In reality, the world doesn’t meet the two constraints and so Polly failed in its task at times. A table, for example, does not meet the Ground Plane Constraint because the tabletop does not contact the floor. Tables were a danger for Polly because it
could only see the table’s legs but would hit the horizontal tabletop. The Background Texture Constraint was also not always met because floor reflections, shadows or floor stains would create apparent false obstacles.

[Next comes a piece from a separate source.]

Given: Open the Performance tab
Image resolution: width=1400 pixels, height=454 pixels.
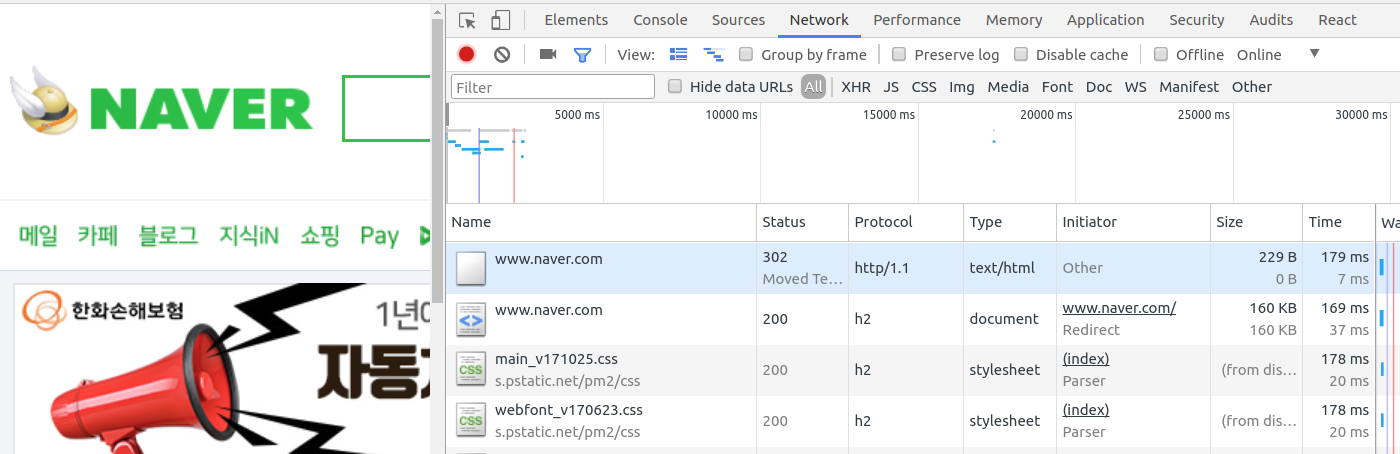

Once Polly took a picture, it would threshold the image to signify the difference between the floor and non-floor. It was then a simple process to scan vertically from bottom to top to identify the nearest object in the visual field. Knowing this, the program
then classified obstacle characteristics by the following criteria:
open-left? open-region? open-right?
blind? wall-ahead? blocked? light-floor?
wall-far-ahead? left-turn? dark-floor?
right-turn? farthest-direction

Using these criteria, the robot could then test a number of conditions to generate the proper motor commands. Polly recognized people due to the fact that they moved in its field of view from frame to frame; otherwise, it recognized them as obstacles. It recognized corridors by looking for a boundary between the floor and obstacles which extended towards the horizon. In figure 1, an image has been thresholded, creating an image where obstacles are white and the floor is
black.

 Polly then scanned from bottom to top to identify the closest objects to the left, center and right. Using this knowledge, it could generate motor commands to turn left, right or to turn around. Polly performed these routines 15 times per second.

Place Recognition

Another feature implemented in Polly was place recognition. Polly was able to recognize particular corridor features such as intersections and corners so that it could plan on visiting various places and reference its generated speech. It did this by having a store of low-resolution images of features such as an intersection of two hallways. The most recent image frame was constantly compared against several different corridor images and a close match, coupled with the robots knowledge of its location and other general features, indicated that the robot was at a particular place.

Corridor Following

Polly also had a corridor recognition algorithm which identified corridors by searching for converging lines that projected to the horizon. Knowing this information, Polly could orient itself in the corridor and ensure proper navigation down the center.

Motor Control Generation

Polly’s motion was controlled by three separate systems. The Corridor Follower caused Polly to continuously move forward and stay in the center of a hallway. The Obstacle Avoider kept the robot a certain distance from obstacles and would even
cause Polly to back up if someone got too close. A Turn Controller took over in order to allow controlled turns at key places (i.e. hallway corners and intersections). An overall goal control system mediated between these systems in order to make
the robot go from one place to another, based on either recognition of the place or knowledge of its approximate coordinates.

Performance

Polly ran at upwards of 1 meter per second and was able to operate in the corridors of the MIT AI building for hours at a time. During its operational period, it conducted hundreds of tours. Variations of this navigation scheme have been used on other
robots and have demonstrated long-duration, capable, autonomous vision-based navigation.

Summary

Polly represents a capable vision-guided robot which operated in realtime. Because of the low image resolution, the  processing system was able to constantly take an image, determine obstacles and generate motor commands rapidly. The techniques developed for Polly have applications for hobbyist robots since low processing power is needed to create a robot that visually avoids obstacles in real-time.


References
[1] Horswill, Ian. “Visual Collision Avoidance by Segmentation”May 26, 1994.
[2] Horswill, Ian. “The design of the Polly system -draft-“ April 30, 1996.